No ano seguinte, já no Rio, Miranda se filiou ao PSOL. Foi vereador no Rio de Janeiro pelo PSOL de 2017 a 2019. O primeiro vereador assumidamente gay a assumir uma cadeira na Câmara carioca, com 7.012 votos.
Nas eleições de 2018, se elegeu 1º suplente pelo partido, mas assumiu o mandato desde o início como titular, em razão da desistência do então deputado eleito Jean Wyllys.
“Eu acredito em uma coincidência do destino. Se eles (os opositores de Wyllys) acham que vão acabar com um LGBT, outro de nós vai assumir. Vou estar lá por todos os nossos companheiros que são tombados. Acho que, de alguma maneira, a saída dele e a minha chegada estão completamente relacionadas por essa semelhança, disse na época.

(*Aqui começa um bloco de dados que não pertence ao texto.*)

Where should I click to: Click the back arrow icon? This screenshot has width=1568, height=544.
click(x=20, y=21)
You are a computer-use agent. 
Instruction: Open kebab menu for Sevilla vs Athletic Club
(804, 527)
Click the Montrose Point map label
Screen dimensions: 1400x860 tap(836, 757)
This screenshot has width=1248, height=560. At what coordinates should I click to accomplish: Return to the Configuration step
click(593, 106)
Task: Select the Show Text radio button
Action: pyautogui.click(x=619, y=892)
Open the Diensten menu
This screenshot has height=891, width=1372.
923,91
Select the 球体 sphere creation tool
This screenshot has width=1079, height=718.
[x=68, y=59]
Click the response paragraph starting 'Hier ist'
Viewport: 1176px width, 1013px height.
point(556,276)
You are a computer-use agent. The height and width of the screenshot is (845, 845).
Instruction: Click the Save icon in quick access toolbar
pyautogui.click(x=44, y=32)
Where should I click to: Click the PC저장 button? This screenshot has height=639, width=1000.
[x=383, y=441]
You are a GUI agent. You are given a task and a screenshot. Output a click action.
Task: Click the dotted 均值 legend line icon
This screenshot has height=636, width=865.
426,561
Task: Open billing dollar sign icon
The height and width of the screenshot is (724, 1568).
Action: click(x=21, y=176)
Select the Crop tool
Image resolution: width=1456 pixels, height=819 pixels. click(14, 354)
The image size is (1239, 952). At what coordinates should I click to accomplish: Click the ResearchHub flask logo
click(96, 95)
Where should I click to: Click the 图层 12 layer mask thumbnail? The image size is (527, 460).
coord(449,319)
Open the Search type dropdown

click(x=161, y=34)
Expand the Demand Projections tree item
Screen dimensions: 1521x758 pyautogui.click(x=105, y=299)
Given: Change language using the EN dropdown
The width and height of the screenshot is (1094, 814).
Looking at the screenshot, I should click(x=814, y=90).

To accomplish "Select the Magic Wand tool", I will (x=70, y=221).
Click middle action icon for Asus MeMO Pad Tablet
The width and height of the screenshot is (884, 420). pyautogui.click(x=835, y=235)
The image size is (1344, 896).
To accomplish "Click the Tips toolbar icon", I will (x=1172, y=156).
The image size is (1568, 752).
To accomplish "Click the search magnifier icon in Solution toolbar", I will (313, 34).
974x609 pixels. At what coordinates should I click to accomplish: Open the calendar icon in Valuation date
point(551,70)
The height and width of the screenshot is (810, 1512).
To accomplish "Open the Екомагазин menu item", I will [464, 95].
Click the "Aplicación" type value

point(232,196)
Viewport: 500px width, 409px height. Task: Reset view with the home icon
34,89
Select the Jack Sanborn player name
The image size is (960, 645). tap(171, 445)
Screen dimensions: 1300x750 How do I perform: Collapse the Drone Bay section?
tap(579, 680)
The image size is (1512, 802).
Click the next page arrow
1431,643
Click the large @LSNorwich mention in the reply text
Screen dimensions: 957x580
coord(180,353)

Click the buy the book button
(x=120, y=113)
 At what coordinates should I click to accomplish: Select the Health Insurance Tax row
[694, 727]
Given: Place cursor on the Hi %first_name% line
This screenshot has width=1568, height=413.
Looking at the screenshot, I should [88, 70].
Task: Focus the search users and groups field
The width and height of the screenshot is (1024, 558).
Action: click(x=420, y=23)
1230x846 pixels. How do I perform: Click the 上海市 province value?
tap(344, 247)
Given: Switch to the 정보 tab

Em 2019, David Michel dos Santos Miranda foi eleito pela revista norte-americana “Time” como um dos dez líderes da próxima geração. Na publicação, o ex-deputado disse que estava “tremendo” antes de subir na tribuna. “Aquele lugar não foi construído para pessoas como nós”, declarou.
Em janeiro de 2022, Miranda foi para o PDT, em razão da proximidade do PSOL com o PT. Nas últimas eleições, já internado na Unidade de Tratamento Intensiva, sua candidatura à reeleição foi retirada pelo marido.
Na Câmara, ele integrou as comissões de Relações Exteriores e de Defesa Nacional; de Cultura; e de Legislação Participativa.
Ele também fez parte da comissão externa que acompanhou as investigações das queimadas em biomas brasileiros e da comissão especial que analisou o projeto, que originou a lei que aumentou a punição para quem praticar ato de abuso, maus-tratos, ferir ou mutilar cão ou gato.
Miranda também foi coautor de dois projetos que buscaram amenizar os impactos da pandemia, um que destinou R$ 3 bilhões para o setor cultural, e outro que reforçou as medidas de proteção aos entregadores de aplicativos.